Psychologisch gesehen ist es ein interessantes Phänomen, dass wir überhaupt in der Lage sind, uns selbst erfolgreich etwas vorzumachen oder einzureden. Es setzt offensichtlich eine innere Spaltung voraus, die Trennung zwischen einem, der Einfluss ausübt, und einem, der beeinflusst wird. Auf der einen Seite sind wir in einem Zustand, den wir ablehnen oder mit dem wir zumindest nicht zufrieden sind. Und von dort aus visualisieren oder evozieren wir einen anderen Zustand, den wir für optimal halten, um uns dann mit diesem zu identifizieren. Typischerweise bestätigt die Theorie der Autosuggestion diese Zweiteilung. So heißt es etwa, dass wir uns selbst in eine andere Realitätsdimension oder Zeitlinie versetzen, von hier nach dort.
Was aber ist Heiligkeit? Wir wissen ja, dass das Wort heilig von heil kommt, was ganz und unversehrt bedeutet, auf Englisch whole und dementsprechend holy. Ein Heiliger ist also jemand, der in der Ganzheit oder Einheit lebt. Für ihn ist die Trennung von Ich und Du, von Innen- und Außenwelt nicht länger real, weder im Denken noch im Fühlen oder Empfinden. In dieser Einheit liegt die Anerkennung und Akzeptanz dessen, was ist, keine Ablehnung oder Auflehnung, keine Furcht, kein Wunsch, es zu verbessern. Freude kommt, Freude geht, Trauer kommt, Trauer geht – der Heilige lässt es geschehen.

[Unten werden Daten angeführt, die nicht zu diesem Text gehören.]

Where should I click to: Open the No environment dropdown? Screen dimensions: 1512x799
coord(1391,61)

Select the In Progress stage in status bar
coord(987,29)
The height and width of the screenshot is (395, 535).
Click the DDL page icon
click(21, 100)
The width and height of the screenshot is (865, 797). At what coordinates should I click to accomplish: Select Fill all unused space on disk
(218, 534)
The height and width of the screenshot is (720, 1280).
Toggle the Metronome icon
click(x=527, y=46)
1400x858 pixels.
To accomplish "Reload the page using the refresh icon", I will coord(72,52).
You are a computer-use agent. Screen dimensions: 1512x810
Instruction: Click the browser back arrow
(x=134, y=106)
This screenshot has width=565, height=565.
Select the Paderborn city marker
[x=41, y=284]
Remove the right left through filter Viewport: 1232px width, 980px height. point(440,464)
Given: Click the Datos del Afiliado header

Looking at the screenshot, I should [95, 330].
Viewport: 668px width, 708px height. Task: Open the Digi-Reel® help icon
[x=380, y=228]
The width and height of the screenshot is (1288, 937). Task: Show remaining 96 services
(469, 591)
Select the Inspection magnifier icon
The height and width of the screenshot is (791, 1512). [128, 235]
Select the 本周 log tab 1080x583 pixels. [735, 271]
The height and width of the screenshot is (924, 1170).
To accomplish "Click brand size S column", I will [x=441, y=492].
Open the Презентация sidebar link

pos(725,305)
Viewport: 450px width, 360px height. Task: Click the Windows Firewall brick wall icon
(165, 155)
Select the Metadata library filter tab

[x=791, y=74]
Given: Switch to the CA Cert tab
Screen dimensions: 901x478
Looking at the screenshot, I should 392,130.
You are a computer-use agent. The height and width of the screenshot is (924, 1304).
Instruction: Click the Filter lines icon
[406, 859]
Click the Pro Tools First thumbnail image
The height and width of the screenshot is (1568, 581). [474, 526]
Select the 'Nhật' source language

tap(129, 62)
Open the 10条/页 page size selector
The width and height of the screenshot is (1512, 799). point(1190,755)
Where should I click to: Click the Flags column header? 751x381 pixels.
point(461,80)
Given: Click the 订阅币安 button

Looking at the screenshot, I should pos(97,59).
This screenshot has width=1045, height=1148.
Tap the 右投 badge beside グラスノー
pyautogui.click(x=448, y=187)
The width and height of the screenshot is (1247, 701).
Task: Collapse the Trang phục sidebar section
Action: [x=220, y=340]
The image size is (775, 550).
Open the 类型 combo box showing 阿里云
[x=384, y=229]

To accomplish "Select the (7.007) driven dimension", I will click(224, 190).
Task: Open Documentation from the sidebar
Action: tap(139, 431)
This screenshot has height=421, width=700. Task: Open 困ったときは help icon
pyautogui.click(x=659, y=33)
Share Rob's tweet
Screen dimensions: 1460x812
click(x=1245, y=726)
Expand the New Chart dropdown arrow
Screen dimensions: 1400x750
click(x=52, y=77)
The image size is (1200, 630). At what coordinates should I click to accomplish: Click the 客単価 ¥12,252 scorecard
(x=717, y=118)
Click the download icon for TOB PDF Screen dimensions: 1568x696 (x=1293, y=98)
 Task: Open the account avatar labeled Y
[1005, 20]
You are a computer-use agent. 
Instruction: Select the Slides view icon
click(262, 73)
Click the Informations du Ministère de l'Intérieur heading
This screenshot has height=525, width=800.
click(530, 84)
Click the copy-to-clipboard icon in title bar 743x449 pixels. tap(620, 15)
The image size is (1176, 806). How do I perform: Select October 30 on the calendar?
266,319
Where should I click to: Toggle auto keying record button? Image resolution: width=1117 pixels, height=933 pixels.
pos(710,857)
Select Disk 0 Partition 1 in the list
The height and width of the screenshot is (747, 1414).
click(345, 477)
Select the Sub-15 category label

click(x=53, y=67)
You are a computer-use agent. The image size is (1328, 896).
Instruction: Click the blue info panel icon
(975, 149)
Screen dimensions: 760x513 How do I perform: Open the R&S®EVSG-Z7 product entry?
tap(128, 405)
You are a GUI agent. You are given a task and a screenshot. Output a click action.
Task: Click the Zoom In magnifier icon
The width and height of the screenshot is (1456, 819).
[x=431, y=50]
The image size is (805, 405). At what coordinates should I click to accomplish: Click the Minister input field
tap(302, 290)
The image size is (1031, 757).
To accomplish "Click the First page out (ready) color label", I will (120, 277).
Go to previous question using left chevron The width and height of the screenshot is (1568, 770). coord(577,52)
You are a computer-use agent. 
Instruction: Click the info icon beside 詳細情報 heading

Es gelingt uns vielleicht, uns einzureden, dass wir voller Freude und Dankbarkeit sind. Dann „erschaffen“ wir uns eine andere Stimmung und fühlen uns besser. Aber die Traurigkeit, die Langeweile oder der Zorn, sind die nicht auch Teil unserer Realität? Wenn sie da sind, sind sie da. Ich sage nicht, dass wir uns damit abfinden sollten. Keineswegs! Ich meine nur, dass wir sofort aus der inneren Einheit fallen, wenn wir sie ablehnen und weghaben wollen. Stattdessen könnten und sollten wir sie erforschen, uns fragen, woher sie kommen, was sie uns über uns selbst sagen. Sie sind Symptome und wir wissen doch, dass wir nicht heil werden, wenn wir bloß die Symptome bekämpfen. Es ist uns nicht immer möglich, uns unverhohlen zu äußern. Aber es scheint wichtig zu sein, uns selbst nichts zu verhehlen.